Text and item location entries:
====
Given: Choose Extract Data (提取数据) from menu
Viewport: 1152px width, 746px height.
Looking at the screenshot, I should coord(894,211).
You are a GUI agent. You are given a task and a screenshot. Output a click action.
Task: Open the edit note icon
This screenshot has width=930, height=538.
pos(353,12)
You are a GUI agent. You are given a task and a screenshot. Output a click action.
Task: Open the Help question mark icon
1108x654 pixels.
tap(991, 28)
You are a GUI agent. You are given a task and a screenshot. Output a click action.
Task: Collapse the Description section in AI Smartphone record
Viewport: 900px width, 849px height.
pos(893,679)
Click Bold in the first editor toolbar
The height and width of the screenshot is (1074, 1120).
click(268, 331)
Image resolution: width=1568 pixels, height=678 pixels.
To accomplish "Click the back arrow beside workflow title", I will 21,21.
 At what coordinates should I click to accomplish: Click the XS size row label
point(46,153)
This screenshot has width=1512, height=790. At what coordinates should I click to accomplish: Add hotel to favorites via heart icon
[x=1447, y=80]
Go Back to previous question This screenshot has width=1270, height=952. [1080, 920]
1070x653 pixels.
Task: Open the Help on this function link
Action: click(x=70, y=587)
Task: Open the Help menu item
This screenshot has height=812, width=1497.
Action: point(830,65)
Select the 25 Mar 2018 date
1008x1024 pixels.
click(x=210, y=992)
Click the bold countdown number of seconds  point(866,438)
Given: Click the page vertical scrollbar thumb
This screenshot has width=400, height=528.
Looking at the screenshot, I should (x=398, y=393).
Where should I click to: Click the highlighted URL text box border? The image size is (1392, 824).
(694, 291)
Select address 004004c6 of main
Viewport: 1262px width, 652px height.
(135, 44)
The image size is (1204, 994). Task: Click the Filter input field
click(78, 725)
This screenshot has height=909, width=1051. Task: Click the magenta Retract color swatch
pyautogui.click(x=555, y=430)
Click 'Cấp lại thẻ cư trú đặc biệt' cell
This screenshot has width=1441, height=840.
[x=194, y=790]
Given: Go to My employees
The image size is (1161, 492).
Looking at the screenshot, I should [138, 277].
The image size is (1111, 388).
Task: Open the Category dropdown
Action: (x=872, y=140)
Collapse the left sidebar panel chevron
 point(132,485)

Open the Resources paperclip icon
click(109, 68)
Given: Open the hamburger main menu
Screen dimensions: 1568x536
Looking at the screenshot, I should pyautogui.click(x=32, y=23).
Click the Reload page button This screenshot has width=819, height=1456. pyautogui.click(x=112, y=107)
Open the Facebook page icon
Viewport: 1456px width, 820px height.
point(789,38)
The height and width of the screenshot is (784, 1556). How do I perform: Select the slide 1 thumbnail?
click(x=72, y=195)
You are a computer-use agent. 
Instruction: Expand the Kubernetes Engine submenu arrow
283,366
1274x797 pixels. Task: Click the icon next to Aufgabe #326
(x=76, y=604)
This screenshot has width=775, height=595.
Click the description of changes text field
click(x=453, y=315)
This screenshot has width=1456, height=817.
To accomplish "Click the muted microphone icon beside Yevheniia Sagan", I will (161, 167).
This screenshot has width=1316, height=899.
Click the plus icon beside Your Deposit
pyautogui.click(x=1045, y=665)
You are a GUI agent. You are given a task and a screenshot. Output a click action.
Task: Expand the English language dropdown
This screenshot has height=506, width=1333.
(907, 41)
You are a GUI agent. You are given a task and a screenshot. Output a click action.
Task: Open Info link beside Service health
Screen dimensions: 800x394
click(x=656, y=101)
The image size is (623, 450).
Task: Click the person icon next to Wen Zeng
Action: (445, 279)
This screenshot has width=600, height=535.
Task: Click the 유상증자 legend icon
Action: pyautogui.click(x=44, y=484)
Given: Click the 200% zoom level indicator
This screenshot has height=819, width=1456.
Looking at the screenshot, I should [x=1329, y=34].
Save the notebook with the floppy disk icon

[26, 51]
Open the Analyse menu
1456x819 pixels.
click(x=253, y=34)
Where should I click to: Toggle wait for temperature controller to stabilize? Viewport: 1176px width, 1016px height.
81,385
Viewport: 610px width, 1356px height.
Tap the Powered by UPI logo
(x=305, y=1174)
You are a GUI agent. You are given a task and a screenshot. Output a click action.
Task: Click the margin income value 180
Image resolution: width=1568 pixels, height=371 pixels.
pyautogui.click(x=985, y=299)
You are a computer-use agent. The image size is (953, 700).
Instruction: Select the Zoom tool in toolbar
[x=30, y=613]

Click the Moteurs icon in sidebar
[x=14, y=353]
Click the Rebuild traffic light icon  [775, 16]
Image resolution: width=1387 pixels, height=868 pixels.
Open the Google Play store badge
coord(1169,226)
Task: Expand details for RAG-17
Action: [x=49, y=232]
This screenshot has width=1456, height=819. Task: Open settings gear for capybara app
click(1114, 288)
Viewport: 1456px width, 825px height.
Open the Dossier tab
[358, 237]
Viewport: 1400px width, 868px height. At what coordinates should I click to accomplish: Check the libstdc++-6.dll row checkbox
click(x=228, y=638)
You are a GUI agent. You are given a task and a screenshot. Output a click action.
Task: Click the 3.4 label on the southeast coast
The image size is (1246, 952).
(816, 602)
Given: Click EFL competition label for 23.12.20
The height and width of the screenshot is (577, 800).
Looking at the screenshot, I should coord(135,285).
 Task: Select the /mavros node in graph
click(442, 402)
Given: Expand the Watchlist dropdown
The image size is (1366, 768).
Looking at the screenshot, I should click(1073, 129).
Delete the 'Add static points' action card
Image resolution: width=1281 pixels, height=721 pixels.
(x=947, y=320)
====
--- AIM OF THE EXERCISE ---
Quote the lines of the listing above from the line with "The image size is (1204, 994)." up to and including the line with "click(109, 68)", exactly as they appear.

--- ANSWER ---
The image size is (1204, 994). Task: Click the Filter input field
click(78, 725)
This screenshot has height=909, width=1051. Task: Click the magenta Retract color swatch
pyautogui.click(x=555, y=430)
Click 'Cấp lại thẻ cư trú đặc biệt' cell
This screenshot has width=1441, height=840.
[x=194, y=790]
Given: Go to My employees
The image size is (1161, 492).
Looking at the screenshot, I should [138, 277].
The image size is (1111, 388).
Task: Open the Category dropdown
Action: (x=872, y=140)
Collapse the left sidebar panel chevron
 point(132,485)

Open the Resources paperclip icon
click(109, 68)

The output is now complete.